Background: Ibrutinib therapy is associated with an increased risk of atrial fibrillation (AF) in chronic lymphocytic leukemia (CLL). Risk assessment tools and outcomes of AF in these patients are not well described.
Methods: We performed a retrospective review of patients with CLL treated with ibrutinib at Mayo Clinic between October 2012 and November 2018.
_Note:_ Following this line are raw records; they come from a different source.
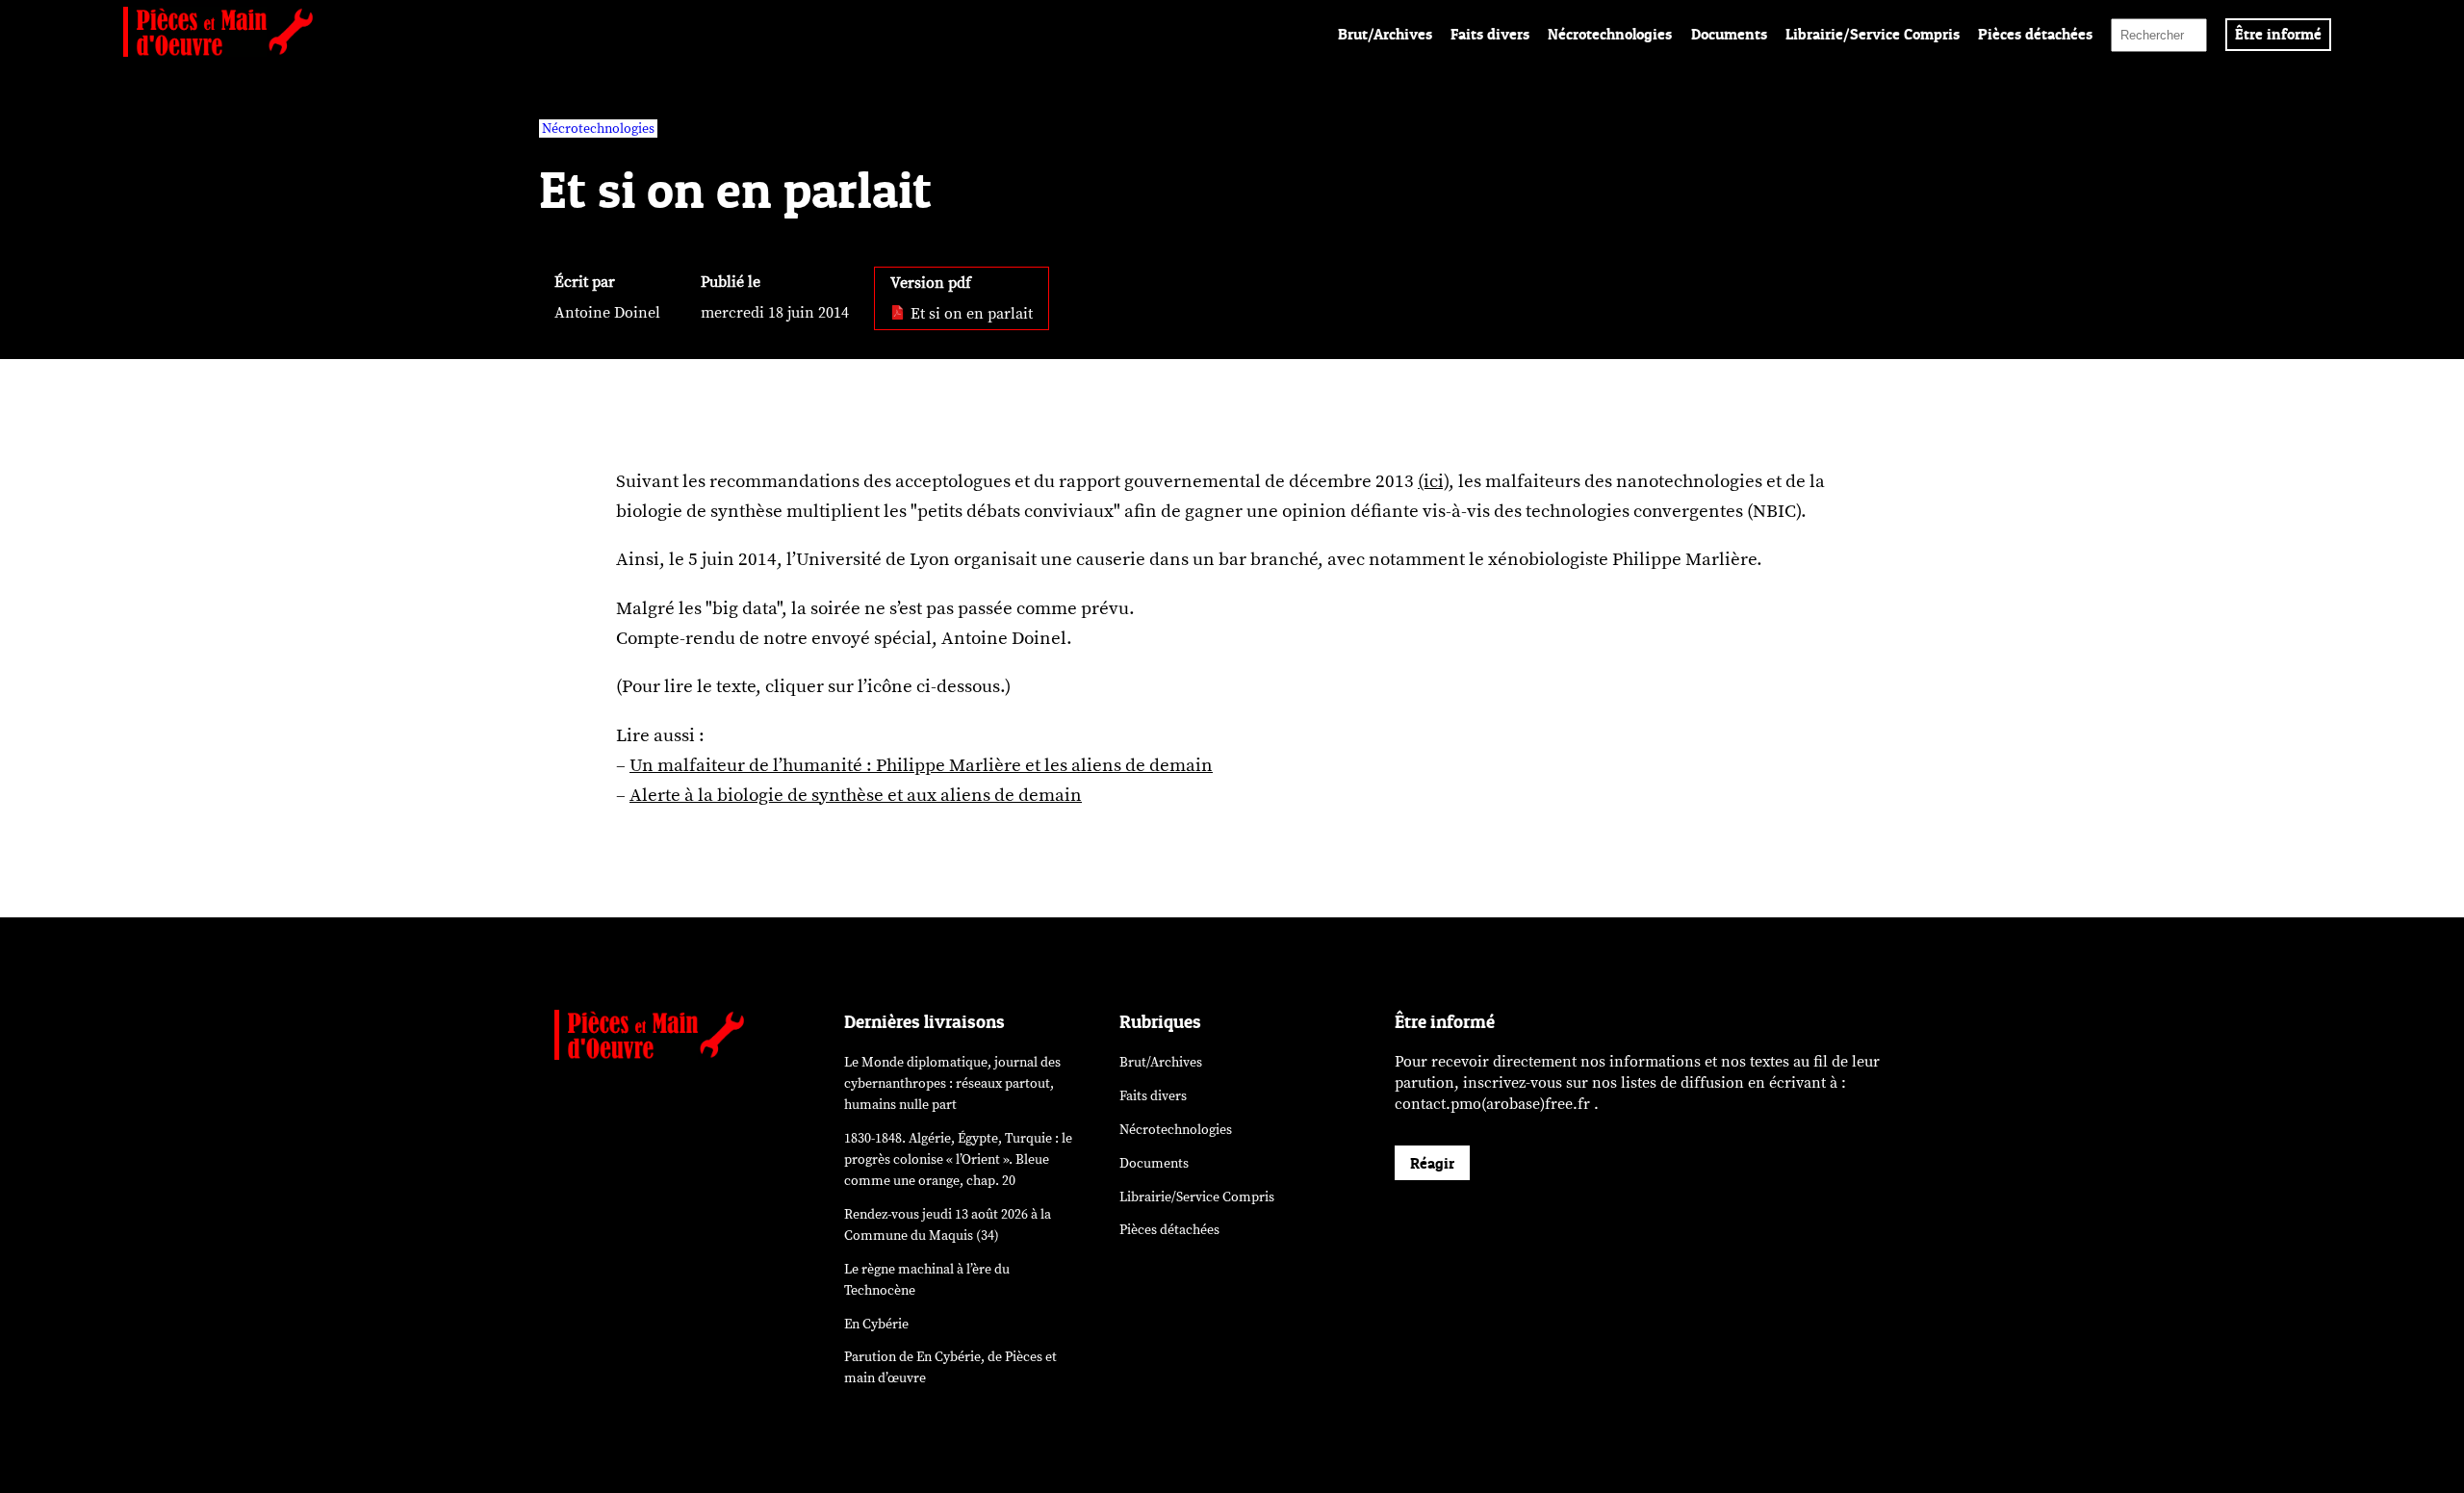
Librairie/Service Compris (1872, 33)
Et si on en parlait (970, 313)
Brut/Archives (1385, 33)
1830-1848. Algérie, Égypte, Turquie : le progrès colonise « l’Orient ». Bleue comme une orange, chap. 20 (958, 1159)
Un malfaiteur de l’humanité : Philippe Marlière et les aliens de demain (921, 765)
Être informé (2278, 33)
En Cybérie (876, 1324)
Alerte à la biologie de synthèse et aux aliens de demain (855, 795)
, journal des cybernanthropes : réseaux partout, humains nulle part (952, 1083)
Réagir (1432, 1162)
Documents (1729, 33)
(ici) (1433, 481)
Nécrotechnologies (1610, 33)
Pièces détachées (2035, 33)
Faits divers (1489, 33)
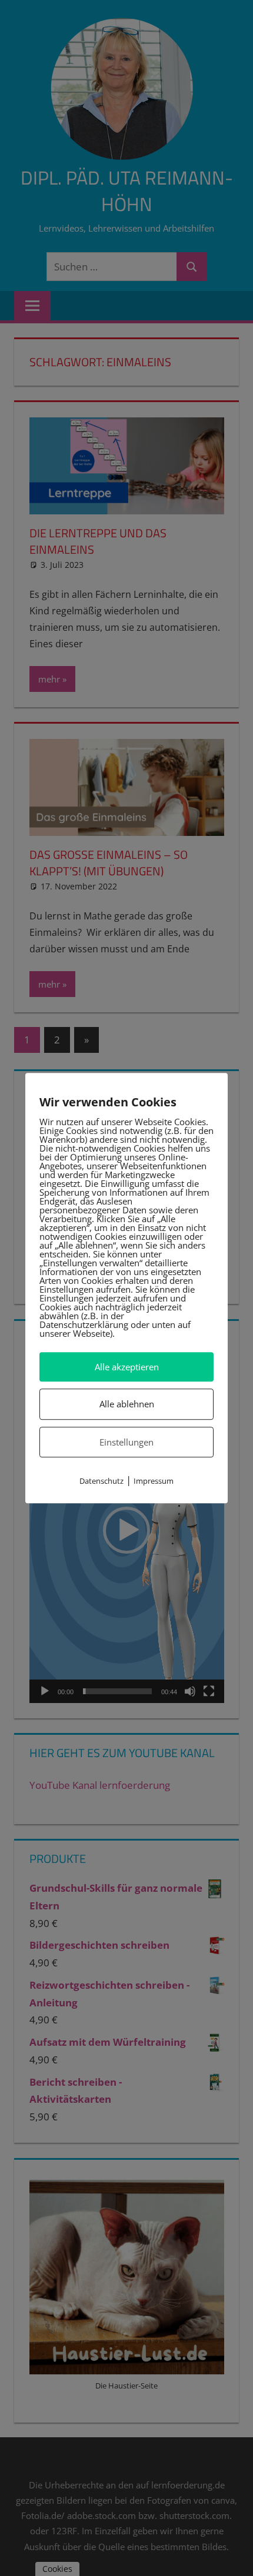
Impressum (154, 1481)
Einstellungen (126, 1442)
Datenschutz (101, 1481)
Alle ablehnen (126, 1404)
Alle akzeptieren (127, 1367)
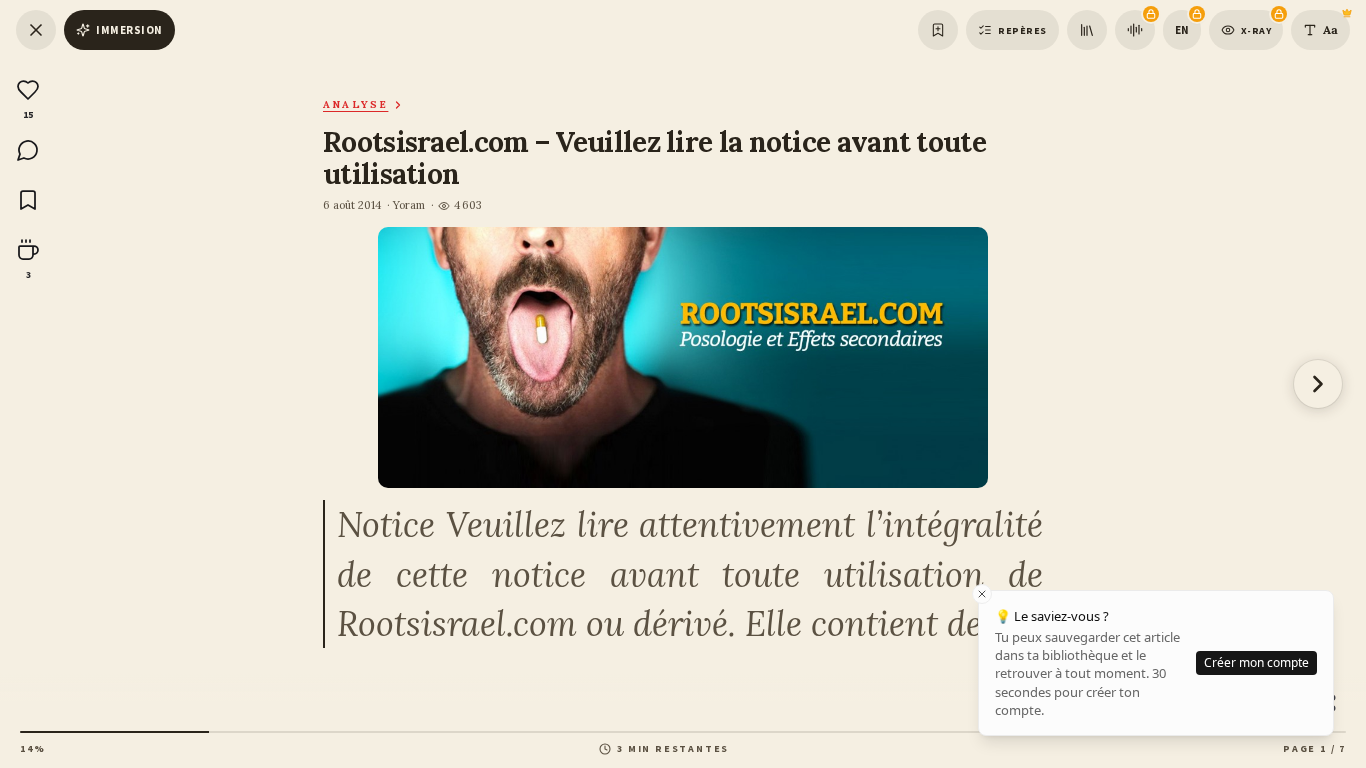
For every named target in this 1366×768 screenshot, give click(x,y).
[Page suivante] (1318, 384)
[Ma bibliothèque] (1087, 30)
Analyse (355, 104)
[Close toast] (982, 594)
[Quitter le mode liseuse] (36, 30)
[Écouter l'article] (1135, 30)
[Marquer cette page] (938, 30)
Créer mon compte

Results: Two hundred ninety-eight patients were identified with a median time on ibrutinib of 19 months (range 0.23-69.7 months). Fifty-one patients developed treatment-emergent AF; the risk of treatment-emergent AF at 6 months, 1 year, and 2 years was 9%, 12%, and 16%, respectively. The following were associated with an increased risk of treatment-emergent AF on multivariable analyses: past history of AF (hazard ratio [HR] 3.5, p = 0.0072) and heart failure (HR 3.4, p = 0.0028). Most patients are able to continue ibrutinib therapy (dose reduced in 43%). Development of treatment-emergent AF was associated with shorter event-free survival (EFS; HR 2.0, p = 0.02) and shorter overall survival (OS; HR 3.2, p = 0.001), after adjusting for age, prior treatment status, TP53 disruption, heart failure, valvular disease, and past history of AF.
Conclusions: Patient comorbidities, rather than CLL-related factors, predict risk of treatment-emergent AF in patients treated with ibrutinib. Although the vast majority of patients with treatment-emergent AF are able to continue ibrutinib (with dose reduction in 43%), treatment-emergent AF appears to be associated with worse outcomes, independent of other adverse prognostic factors.
Keywords: Atrial fibrillation; Chronic lymphocytic leukemia; Ibrutinib; Small lymphocytic lymphoma.